A 1ª Turma do Tribunal Regional do Trabalho da 18ª Região (TRT-18) manteve a penhora de 30% da bolsa de residência médica de um médico residente para o pagamento de uma dívida trabalhista. A decisão foi baseada no Tema 75 do Tribunal Superior do Trabalho (TST), que consolidou o entendimento de que salários, bolsas de estudo e outros rendimentos de natureza alimentar podem ser parcialmente penhorados em execuções trabalhistas, desde que sejam observados critérios específicos.
Embora a bolsa de residência médica tenha natureza alimentar (destinada ao sustento do residente) o TST definiu que essa proteção não é absoluta.
Entenda o caso
O processo envolve um médico residente que contestou a decisão da Justiça do Trabalho que determinou a penhora de 30% de sua bolsa de residência para quitar uma dívida trabalhista de R$ 26.632,43.
O residente recebe uma bolsa líquida mensal de R$ 3.654,42. Com a decisão, o bloqueio mensal ficou limitado a R$ 1.096,33, restando ao médico R$ 2.558,09.
No recurso, o médico argumentou que a bolsa possui natureza alimentar e que o desconto comprometeria despesas essenciais, como moradia, alimentação, transporte e saúde.
Também afirmou que realiza residência médica em regime de dedicação exclusiva, o que impede o exercício de outra atividade remunerada para complementar a renda.

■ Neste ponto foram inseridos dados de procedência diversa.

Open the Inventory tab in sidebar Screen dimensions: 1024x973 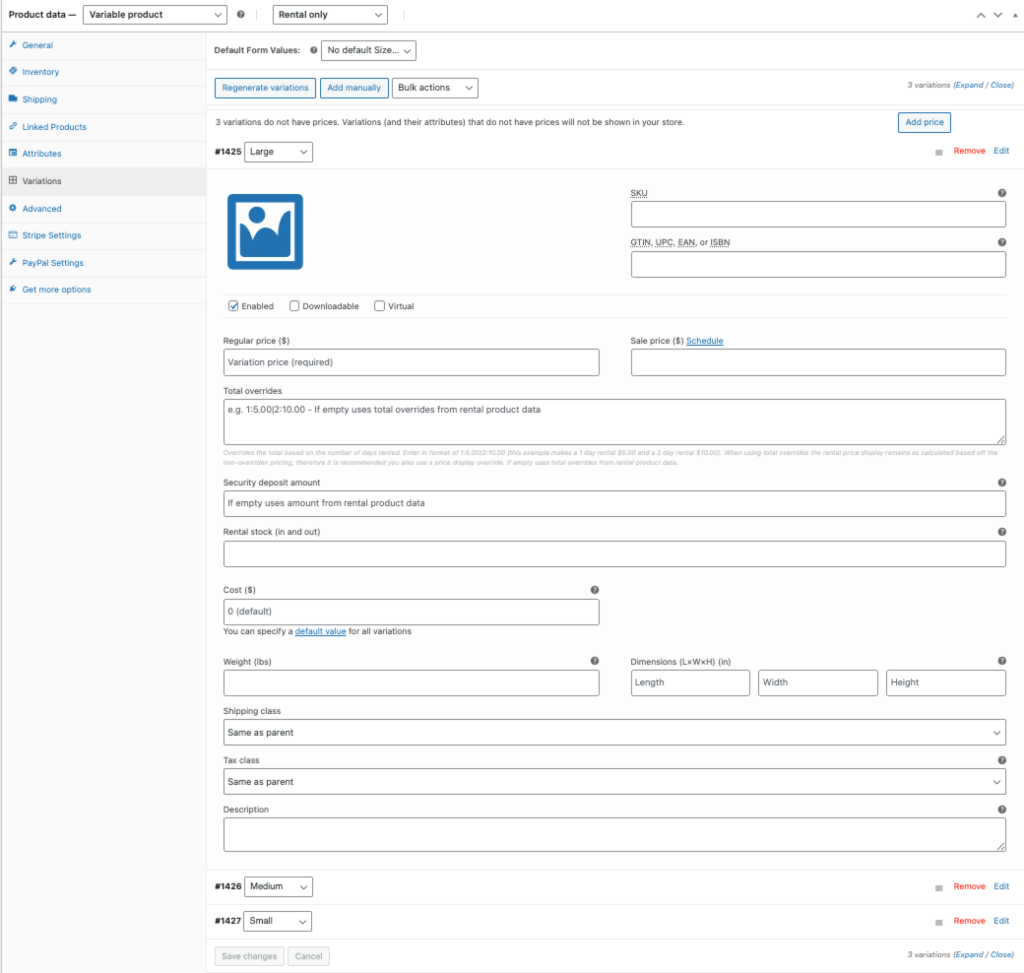pyautogui.click(x=40, y=72)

Além disso, sustentou que o Tema 75 do TST não autoriza a penhora automática de verbas alimentares e que cada situação deve considerar a realidade financeira do devedor. Por isso, pediu que a penhora fosse totalmente afastada ou reduzida para 5% da bolsa.
Fundamentação da decisão
Ao analisar o recurso, os desembargadores mantiveram a decisão de primeira instância. O colegiado destacou que o Tema 75 do TST possui caráter vinculante e estabelece que, na vigência do Código de Processo Civil de 2015, é válida a penhora de rendimentos para pagamento de créditos trabalhistas.
De acordo com o entendimento firmado pelo TST, a penhora pode atingir até 50% dos rendimentos líquidos do devedor, desde que ele continue recebendo, no mínimo, um salário mínimo.

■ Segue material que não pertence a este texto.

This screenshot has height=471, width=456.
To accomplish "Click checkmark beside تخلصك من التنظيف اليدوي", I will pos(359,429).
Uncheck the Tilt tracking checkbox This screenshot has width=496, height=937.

No caso concreto, o TRT-18 entendeu que a penhora de 30% respeita esse limite. Após o desconto, o médico continua recebendo R$ 2.558,09 por mês, valor superior ao salário mínimo vigente, o que, segundo o acórdão, preserva o chamado “mínimo existencial”.
A decisão da 1ª Turma foi unânime. Com isso, ficou mantida a penhora de 30% da bolsa de residência médica para pagamento da dívida trabalhista. Além disso, a decisão não cabe mais recurso.